----- TEXT -----
Definitely recommended, phenomenal game.
Steam User 85
there is nothing worse than getting to meet all these lovely spirits, especially my beautiful boy Stanley, and remembering this is a game about death and i have to let them all go eventually..
Steam User 57
As someone who has lost a person in their life, this game had me in tears almost every time I brought one of my spirits to the end of their journey. But in another way, it helped me process the grief I still have with me, and I thoroughly enjoyed playing the game, despite parts of it being slightly repetitive. Overall, a game I would come back to.
Steam User 77
A very beautiful well made work of art with some of the best animation you'll ever see in a video game.
I'm not sure if any other reviewer has mentioned this yet as a pro to playing this game, but it can be totally played with only one hand. So if you're dealing with an injury this is a great game to play when you're one arm down.
Steam User 52
When I first started playing this game, it was touch and go. I would play for like 20 minutes, get bored, and then put it away. I had heard amazing things, however, and that kept me coming back. I was hoping that, at some point, the spark would light.
-----
◆ **CHALLENGES**
1. In the game reviews, what does one reviewer say the game can be played with?
2. Condense the paragraph of the game reviews that begins "As someone who has lost a person" into two sentences, keeping its main points.
3. Reproduce the part of the game reviews between "Definitely recommended, phenomenal" and "come back to.", inclusive.
----- RECORDS PROVIDED -----
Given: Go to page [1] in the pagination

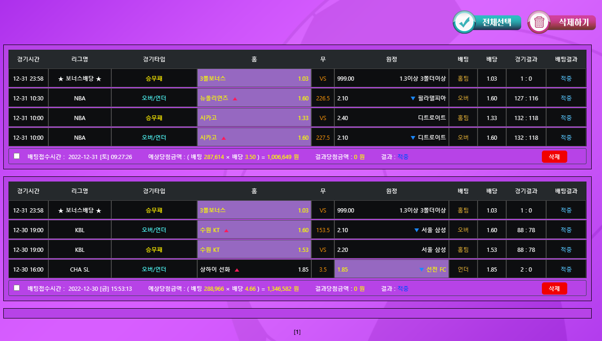Looking at the screenshot, I should click(297, 332).
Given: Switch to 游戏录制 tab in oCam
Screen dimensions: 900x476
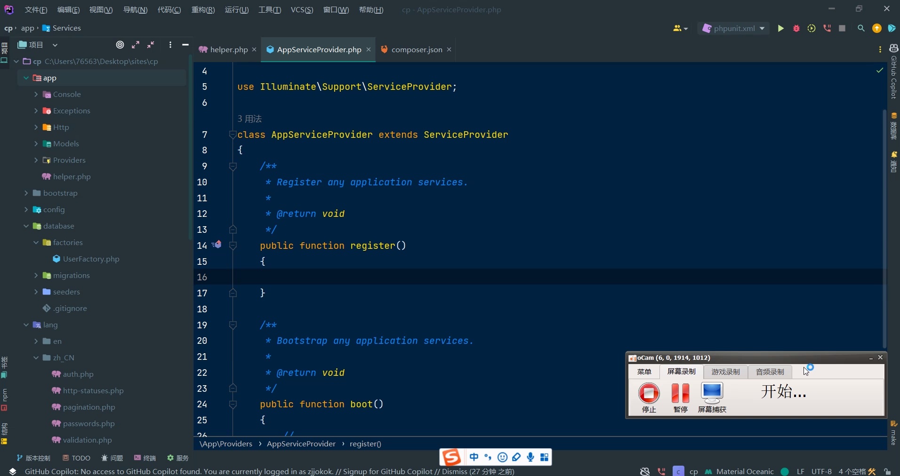Looking at the screenshot, I should 725,372.
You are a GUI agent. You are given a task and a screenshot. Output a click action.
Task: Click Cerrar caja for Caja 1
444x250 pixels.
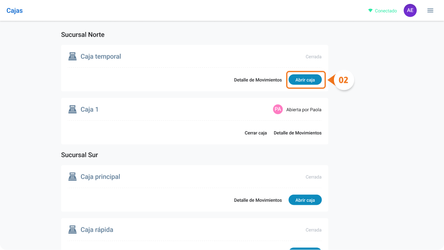(256, 133)
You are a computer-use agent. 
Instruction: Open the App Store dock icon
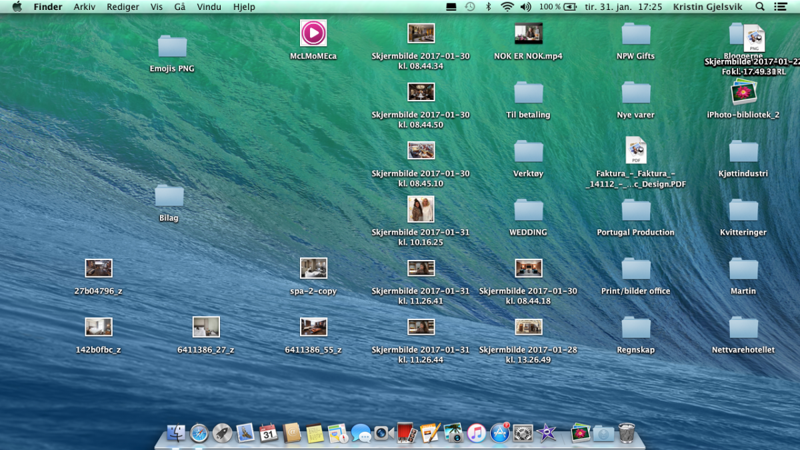click(499, 433)
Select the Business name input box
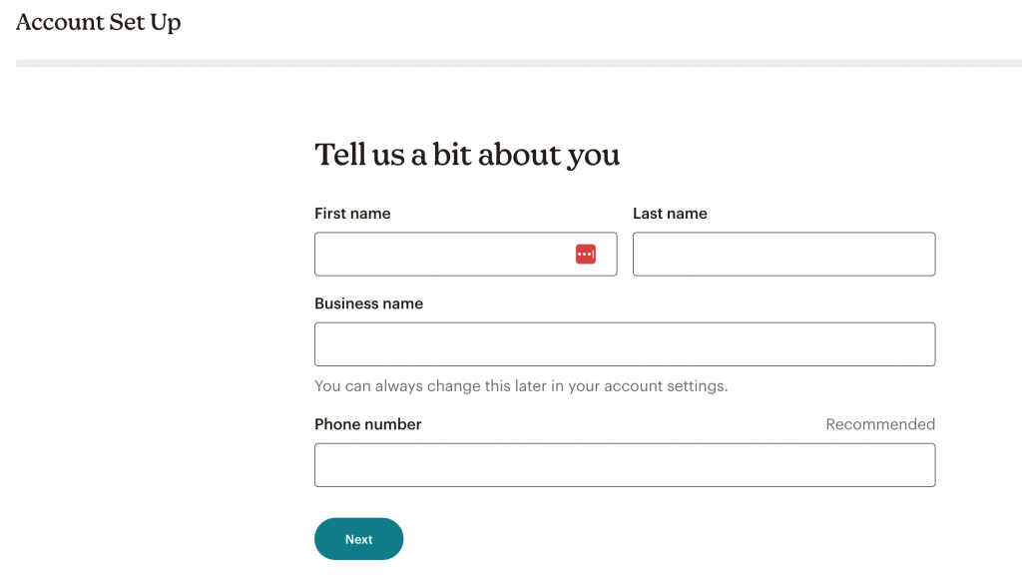1022x583 pixels. (625, 344)
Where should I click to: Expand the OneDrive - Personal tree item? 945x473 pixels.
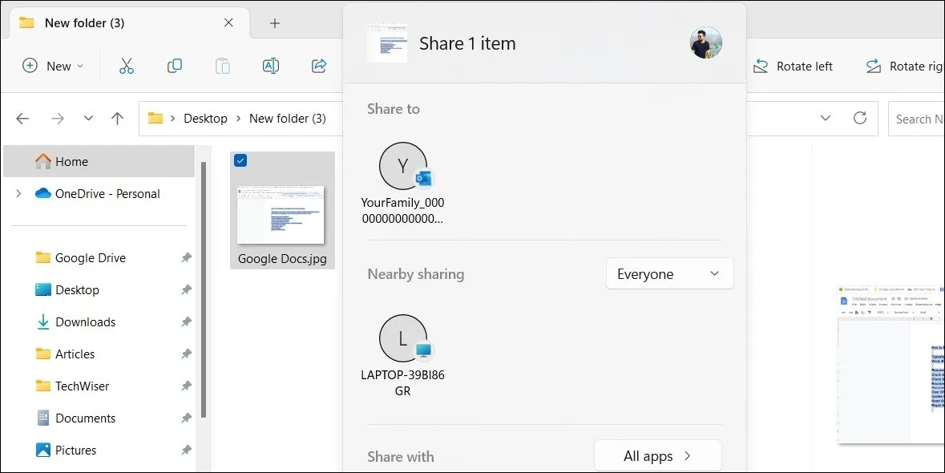[17, 193]
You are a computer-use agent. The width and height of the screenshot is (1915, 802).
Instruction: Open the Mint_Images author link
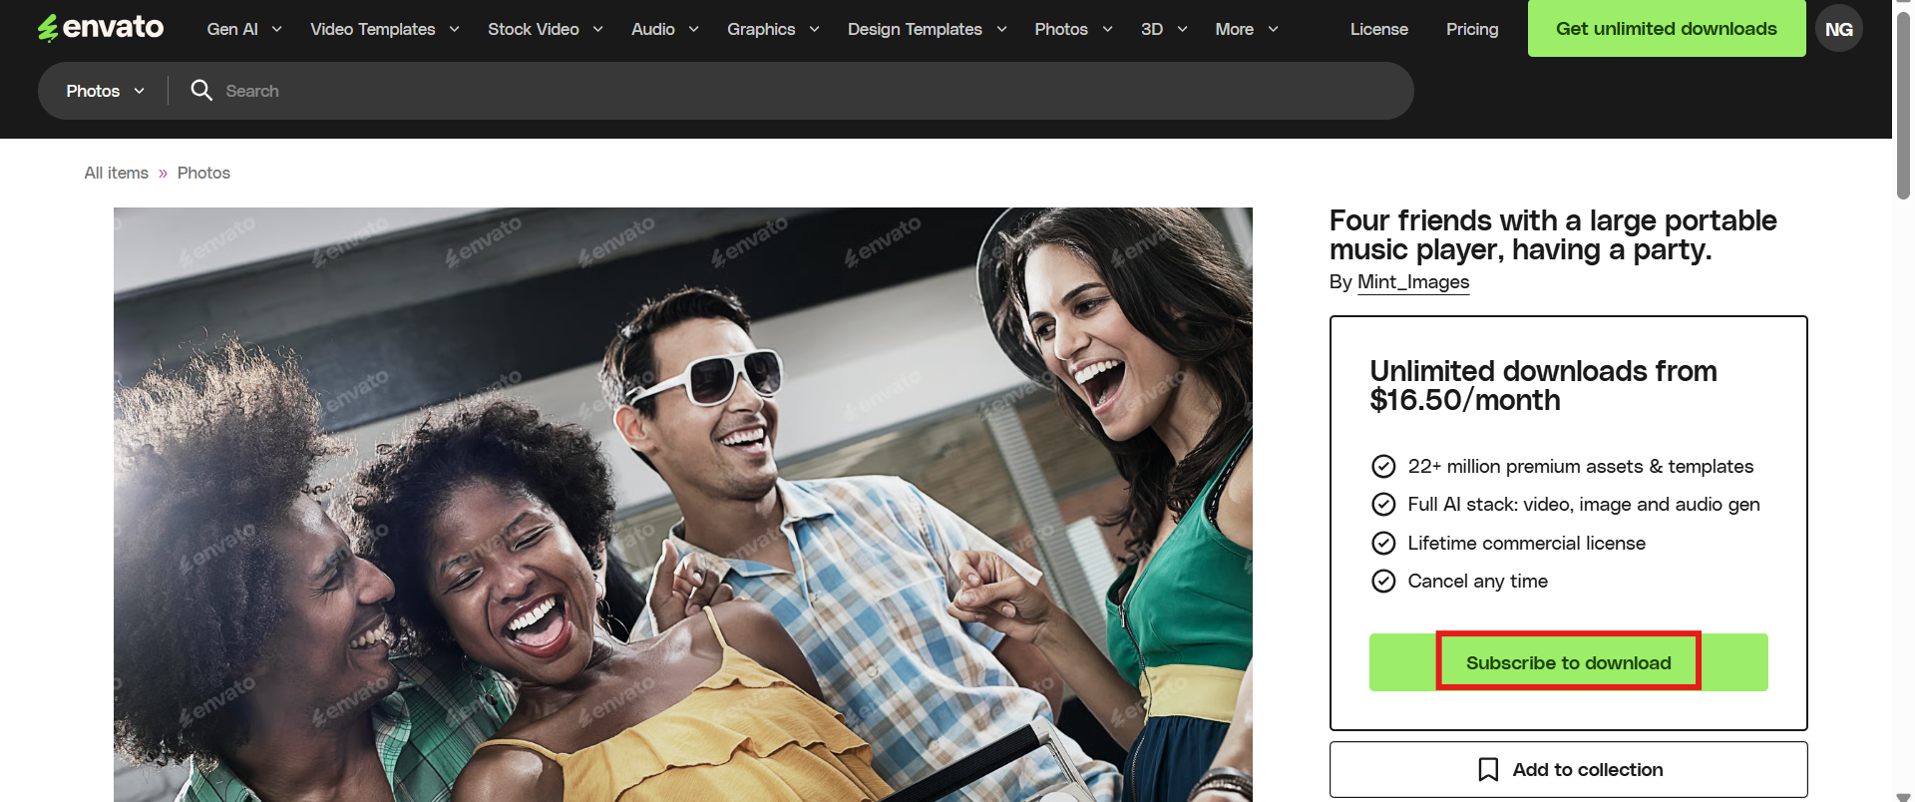(x=1413, y=281)
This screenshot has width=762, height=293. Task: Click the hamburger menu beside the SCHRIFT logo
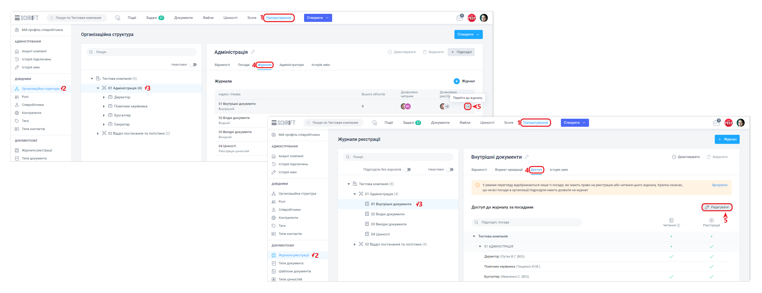(17, 18)
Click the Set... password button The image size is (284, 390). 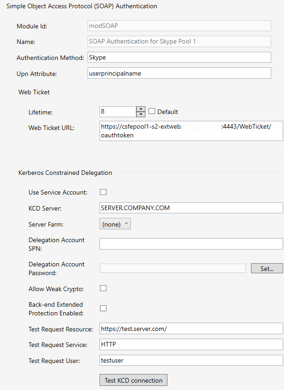[267, 269]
-----
◆ **ANSWERS GIVEN**
1. It can be played with only one hand.

2. Having lost someone, the reviewer cried almost every time a spirit reached the end of its journey, yet the game also helped them process their lingering grief. Despite some repetitive parts, they thoroughly enjoyed it and would return to it.

3.
Definitely recommended, phenomenal game.
Steam User 85
there is nothing worse than getting to meet all these lovely spirits, especially my beautiful boy Stanley, and remembering this is a game about death and i have to let them all go eventually..
Steam User 57
As someone who has lost a person in their life, this game had me in tears almost every time I brought one of my spirits to the end of their journey. But in another way, it helped me process the grief I still have with me, and I thoroughly enjoyed playing the game, despite parts of it being slightly repetitive. Overall, a game I would come back to.